設定要替換的判決書內文
臺灣高等法院臺中分院刑事判決 94年度上更(一)字第351號
上 訴 人 臺灣彰化地方法院檢察署檢察官
被 告 乙○○
選任辯護人 陳世煌律師
黃俊昇律師
上列上訴人因被告殺人案件,不服台灣彰化地方法院90年度重訴字第13號中華民國91年2月22日第一審判決 (起訴案號:台灣彰化地方法院檢察署90年度偵字第4232號、90年度偵字第4871號),本院判決如左:
主 文
原判決撤銷。
乙○○殺人,處有期徒刑拾壹年。
理 由
一、乙○○與朱玉霜原係男女朋友關係,雙方自民國(下同)八十三、四年間起,即在彰化縣福興鄉○○村○○街八十九號同居。

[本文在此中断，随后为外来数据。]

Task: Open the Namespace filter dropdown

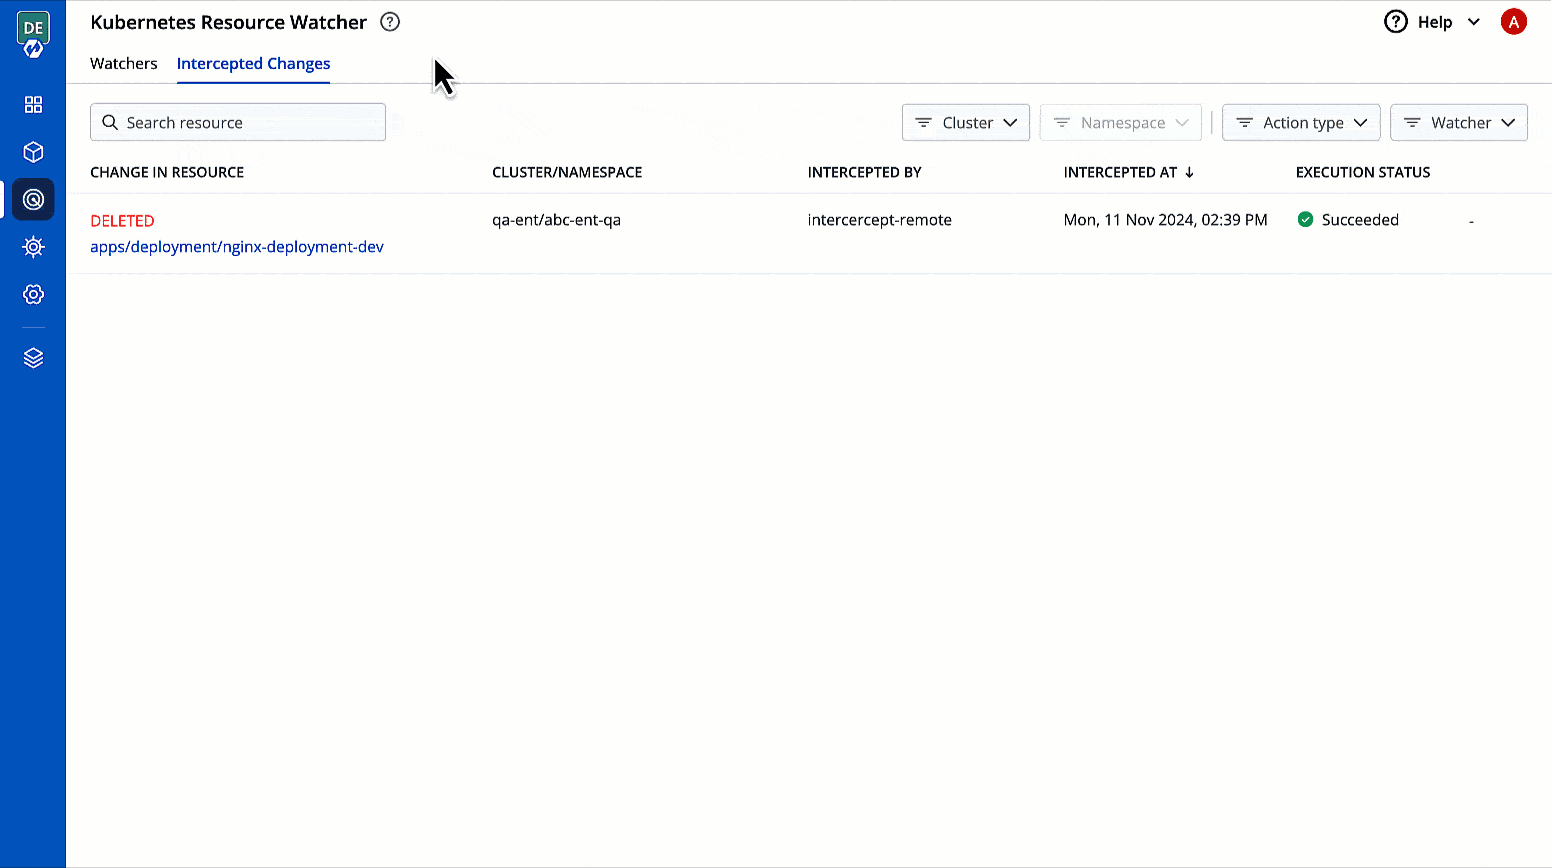Action: pyautogui.click(x=1120, y=123)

嗣至八十七年十二月間,因朱玉霜要與乙○○分手,並到彰化縣鹿港鎮「新樂園餐廳」當服務生從事陪酒坐檯工作,乙○○早已心生不滿,乙○○乃於同月十日晚上九時三十分,前往彰化縣鹿港鎮「新樂園餐廳」找朱玉霜,而與朱玉霜及洪益裕、許梅琴等人喝酒,至當晚十時許,朱玉霜飲酒已達輕度酩酊之狀態(其血液酒精濃度為○‧一一五%),乙○○即出面邀約朱玉霜往二林地方再飲酒,實則係要質問朱玉霜有關朱玉霜上開令其心生不滿之分手、陪酒坐檯等情事,乙○○即於同日晚上十時許,駕駛朱玉霜所有車牌號碼為OC─四九五七號之白色自用小客車,搭載朱玉霜離開「新樂園餐廳」外出,沿彰化縣福興鄉○○村○○路往彰化縣二林鎮方向行駛。
乙○○、朱玉霜二人在同日晚上十時十分至二十分之間,上開車輛駛抵彰化縣福興鄉○○村○○路四七六巷口斜對面路段之前,乙○○即就朱玉霜有陪客人出場一事,對朱玉霜表達不滿,朱玉霜聽聞後,非常生氣,遂與乙○○發生激烈口角,朱玉霜於與乙○○激烈口角之際即要求乙○○讓其下車,但乙○○不允,仍強將車門關上,而以強暴方法妨害朱玉霜行使離開之權利。
(以上乙○○以強暴妨害他人行使權利部分,業經本院八十九年度上訴字第一四○六號案件判處有期徒刑陸月,如易科罰金,以叁佰元折算壹日確定。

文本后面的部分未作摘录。